Well, it has been a day. I haven’t been in the best mood today. My daughter was acting up a little bit and everything she did irritated me. I’m guessing most of it was just my mood. The “I-wish-I-could-skip-Christmas-and-I-wish-my-mom-was-here” mood. It’s not her fault. It’s mine.
I talked to my mom’s husband this morning to see how he was doing and to make sure he has somewhere to be tomorrow for Christmas. Thankfully some friends have invited him over. I also asked if he received the package I sent him. He hasn’t. I got on the post office website to track it and it was delivered a week ago. Some porch pirates much have taken it. Evil bastards! Well, the sons-a-bitches didn’t get anything valuable to anyone but us. The package contained a calendar with pictures of my family and pictures of my mom when she was young that I thought John might like to have. Luckily, I had made copies and didn’t send any irreplaceable originals. I really hope those assholes read the card I sent and realized that they stole memories from someone whose wife just died. Jerks! I can reorder the calendar and have already copied the pictures again, but that’s not the point. It just adds to the grief when someone steals. It didn’t help my sour mood this morning.
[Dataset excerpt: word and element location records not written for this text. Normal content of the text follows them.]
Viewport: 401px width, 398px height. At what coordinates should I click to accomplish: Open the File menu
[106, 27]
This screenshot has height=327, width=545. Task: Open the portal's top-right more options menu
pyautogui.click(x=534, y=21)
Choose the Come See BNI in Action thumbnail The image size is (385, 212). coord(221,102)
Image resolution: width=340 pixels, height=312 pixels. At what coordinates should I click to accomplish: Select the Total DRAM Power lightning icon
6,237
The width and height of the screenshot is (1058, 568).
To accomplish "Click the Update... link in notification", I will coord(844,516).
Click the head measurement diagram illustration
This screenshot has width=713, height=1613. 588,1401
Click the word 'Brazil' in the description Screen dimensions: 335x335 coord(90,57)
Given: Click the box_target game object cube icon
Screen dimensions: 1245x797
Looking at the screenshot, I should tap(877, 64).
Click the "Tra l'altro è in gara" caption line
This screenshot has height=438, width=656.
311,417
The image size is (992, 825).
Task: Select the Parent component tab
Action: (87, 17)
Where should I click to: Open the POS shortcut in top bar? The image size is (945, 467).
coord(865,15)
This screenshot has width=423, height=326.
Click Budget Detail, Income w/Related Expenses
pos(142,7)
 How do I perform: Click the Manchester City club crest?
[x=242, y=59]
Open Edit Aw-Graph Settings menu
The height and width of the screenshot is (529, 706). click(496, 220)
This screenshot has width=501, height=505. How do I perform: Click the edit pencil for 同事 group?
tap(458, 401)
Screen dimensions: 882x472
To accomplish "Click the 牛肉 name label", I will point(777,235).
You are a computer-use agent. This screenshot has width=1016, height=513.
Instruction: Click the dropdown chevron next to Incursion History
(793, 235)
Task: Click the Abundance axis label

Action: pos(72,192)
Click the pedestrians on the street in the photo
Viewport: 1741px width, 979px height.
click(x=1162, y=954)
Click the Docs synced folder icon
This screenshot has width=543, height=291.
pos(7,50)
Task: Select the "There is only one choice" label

Tonight we went to the candlelight service at church. It was so nice. They had so much music. We have a wonderful organ with powerful pipes. The choir is fantastic! The bell choir also played and a clarinet quartet played as well. As the service began, a soloist got up and sang “O Holy Night”. Her voice was stunning. I lost it and bawled my head off. As she was singing, the entire choir came up the aisles with candles and the lights were all off and they sang with her. Yep, I was done. My husband even got choked up. The service was very moving and lots of singing. Toward the end, we sang “Angels We Have Heard on High”. It has a lot of organ music, and my grandma played the organ professionally. She loved that song. There was a point in the song about the second chorus where I suddenly heard these tinkling bells in the music. I happened to look at my grandma’s ring on my hand, and I felt like she and my mom were in that church somewhere. The bells weren’t in the first chorus. It’s like they just appeared in the music. It made me feel like my mom got her wings. Somehow it just made me feel a little bit better.
We took some family pictures when we got home. Let the kiddo open 1 present, read “The Night Before Christmas”, and now we are waiting for her to go to bed. We told her Santa won’t show up if she doesn’t go to sleep. I’m pretty sure Santa is getting tired.